One of the many Women’s Royal Naval Service (WRNS) personnel who worked for Bletchley Park at an off-site outstation, Ruth Bourne, who has died aged 99, joined the Wrens as an 18-year-old sixthformer on the outbreak of the Second World War. From a recruiting office in Birmingham, she was posted to the Tulliechewan Estate Royal Navy Camp near Loch Lomond, Scotland, for square bashing, floor scrubbing and formal training, as 78519 WRN R. Henry. Very little of the estate and buildings survive today.

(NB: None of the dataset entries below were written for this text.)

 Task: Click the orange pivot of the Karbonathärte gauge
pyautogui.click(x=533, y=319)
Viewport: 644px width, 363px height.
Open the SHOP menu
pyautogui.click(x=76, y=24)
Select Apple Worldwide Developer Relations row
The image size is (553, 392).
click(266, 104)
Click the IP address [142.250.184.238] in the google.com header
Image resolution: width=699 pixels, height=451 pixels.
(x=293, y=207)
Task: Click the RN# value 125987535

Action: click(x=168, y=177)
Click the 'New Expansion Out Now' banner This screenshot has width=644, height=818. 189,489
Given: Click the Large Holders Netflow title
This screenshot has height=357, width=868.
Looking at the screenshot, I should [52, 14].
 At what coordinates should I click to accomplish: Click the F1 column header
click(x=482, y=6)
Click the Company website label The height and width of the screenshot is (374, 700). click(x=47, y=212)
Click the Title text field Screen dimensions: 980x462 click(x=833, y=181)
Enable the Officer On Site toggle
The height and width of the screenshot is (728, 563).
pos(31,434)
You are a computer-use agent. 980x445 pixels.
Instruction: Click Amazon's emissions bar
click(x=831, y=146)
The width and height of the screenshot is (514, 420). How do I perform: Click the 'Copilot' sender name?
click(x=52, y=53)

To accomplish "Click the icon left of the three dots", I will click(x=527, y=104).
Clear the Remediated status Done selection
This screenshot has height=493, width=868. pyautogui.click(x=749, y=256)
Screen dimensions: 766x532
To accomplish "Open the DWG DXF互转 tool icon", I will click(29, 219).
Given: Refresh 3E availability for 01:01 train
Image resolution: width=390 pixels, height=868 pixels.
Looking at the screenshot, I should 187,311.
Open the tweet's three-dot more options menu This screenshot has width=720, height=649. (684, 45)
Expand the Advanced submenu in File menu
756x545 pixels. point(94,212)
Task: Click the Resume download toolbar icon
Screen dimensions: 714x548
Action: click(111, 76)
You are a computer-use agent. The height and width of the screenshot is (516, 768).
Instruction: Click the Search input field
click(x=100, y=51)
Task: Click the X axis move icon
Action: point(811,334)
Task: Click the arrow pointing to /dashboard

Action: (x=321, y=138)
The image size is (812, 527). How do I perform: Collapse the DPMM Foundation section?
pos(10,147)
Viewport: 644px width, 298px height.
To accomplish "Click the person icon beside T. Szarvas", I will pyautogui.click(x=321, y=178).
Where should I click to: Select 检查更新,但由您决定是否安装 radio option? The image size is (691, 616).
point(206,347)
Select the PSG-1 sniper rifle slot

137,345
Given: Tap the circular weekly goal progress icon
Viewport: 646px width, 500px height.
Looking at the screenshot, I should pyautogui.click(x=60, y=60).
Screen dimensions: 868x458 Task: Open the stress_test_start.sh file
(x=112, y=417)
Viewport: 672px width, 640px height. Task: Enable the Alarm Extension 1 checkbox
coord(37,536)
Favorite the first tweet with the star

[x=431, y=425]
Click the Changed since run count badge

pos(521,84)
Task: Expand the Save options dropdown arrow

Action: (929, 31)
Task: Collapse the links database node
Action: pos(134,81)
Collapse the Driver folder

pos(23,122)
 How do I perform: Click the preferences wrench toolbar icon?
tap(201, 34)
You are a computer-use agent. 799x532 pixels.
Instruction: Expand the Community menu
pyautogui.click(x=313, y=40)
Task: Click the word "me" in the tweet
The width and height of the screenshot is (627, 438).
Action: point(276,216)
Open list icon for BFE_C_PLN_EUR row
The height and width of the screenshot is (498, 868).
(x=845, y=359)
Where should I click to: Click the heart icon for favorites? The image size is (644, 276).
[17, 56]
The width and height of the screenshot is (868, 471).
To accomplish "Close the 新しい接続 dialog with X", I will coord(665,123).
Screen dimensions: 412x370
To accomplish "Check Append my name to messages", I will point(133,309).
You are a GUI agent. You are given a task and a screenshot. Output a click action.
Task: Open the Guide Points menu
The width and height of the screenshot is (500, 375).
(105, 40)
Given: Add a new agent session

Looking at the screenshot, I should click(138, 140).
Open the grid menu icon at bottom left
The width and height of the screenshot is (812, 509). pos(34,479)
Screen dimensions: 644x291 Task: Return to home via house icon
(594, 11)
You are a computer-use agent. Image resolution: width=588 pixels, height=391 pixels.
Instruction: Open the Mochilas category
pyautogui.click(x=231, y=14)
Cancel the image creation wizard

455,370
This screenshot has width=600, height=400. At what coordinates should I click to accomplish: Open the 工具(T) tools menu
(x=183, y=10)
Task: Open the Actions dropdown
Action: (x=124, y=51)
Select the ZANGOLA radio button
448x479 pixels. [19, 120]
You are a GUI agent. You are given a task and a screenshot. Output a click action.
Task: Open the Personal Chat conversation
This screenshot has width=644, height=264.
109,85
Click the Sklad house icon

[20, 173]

Here she was categorised for special duties and told it would be secret work with no chance of promotion, long working hours, and once “in” she could not come “out”. Ruth agreed to this and was obliged to sign the Official Secrets Act, at which point she was told the work involved specifically the breaking of German codes. She was very briefly sent to Bletchley Park (BP), but permanently worked at a “Bombe” outstation of Bletchley Park at Lime Grove, Eastcote, in west London, code named HMS Pembroke V for the Wrens serving there, and later Stanmore. After the war Eastcote remained part of the MoD but was finally sold off and is now a housing estate called Pembroke Park in honour of its wartime use.

These outstations were also sites for Britain’s code-breakers during the war, in this case only staffed by Wrens, and Ruth lived on-site in custom-built barracks. Her role, with others, was to operate the Bombe machines. These electromechanical code-breaking machines were initially designed by Alan Turing to decipher the equivalent of 36 Enigma machines – sometimes in as little as 15 minutes – which the Germans used to send secret messages. These decrypts were then sent to Hut 6 at Bletchley for interpretation and onward despatch to leaders at the battlefronts.

The Wrens were not, themselves, code-breakers. They were technicians who did not know what was in the German messages that were decrypted and then sent to translators. Officials decided how the information should be used.